L'origine de cet événement remonte au conflit séculaire opposant Taïwan à la RPC. Pékin exigeant sans relâche des États africains qu'ils adhèrent au principe d'une « Chine unique », tout contact avec Taipei s'avère risqué. Cependant, certains pays du continent, en quête de diversification de leurs partenariats, ont fait le choix d'une collaboration discrète.
Selon des sources proches de l'opération, le président a quitté Taipei à bord d'un avion civil sous une identité d'emprunt, en effectuant des escales dans des pays tiers. Le trajet a été méticuleusement camouflé pour déjouer la surveillance satellitaire et éviter les protestations diplomatiques.

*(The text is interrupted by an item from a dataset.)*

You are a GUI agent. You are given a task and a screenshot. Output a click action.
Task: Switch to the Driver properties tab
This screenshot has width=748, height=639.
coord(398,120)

La Chine a déjà exprimé son vif mécontentement, qualifiant ce voyage de « provocation ». Dans le même temps, les dirigeants africains qui ont accueilli le visiteur ont insisté sur l'importance d'une coopération économique dépourvue de conditions politiques. Cette situation crée un nouveau précédent dans la diplomatie mondiale.
L'avenir de tels contacts demeure incertain, entre le durcissement des sanctions et, à l'inverse, la reconnaissance progressive de Taïwan comme un acteur à part entière. En tout état de cause, cet événement de mai marquera l'histoire comme un exemple de diplomatie hors normes.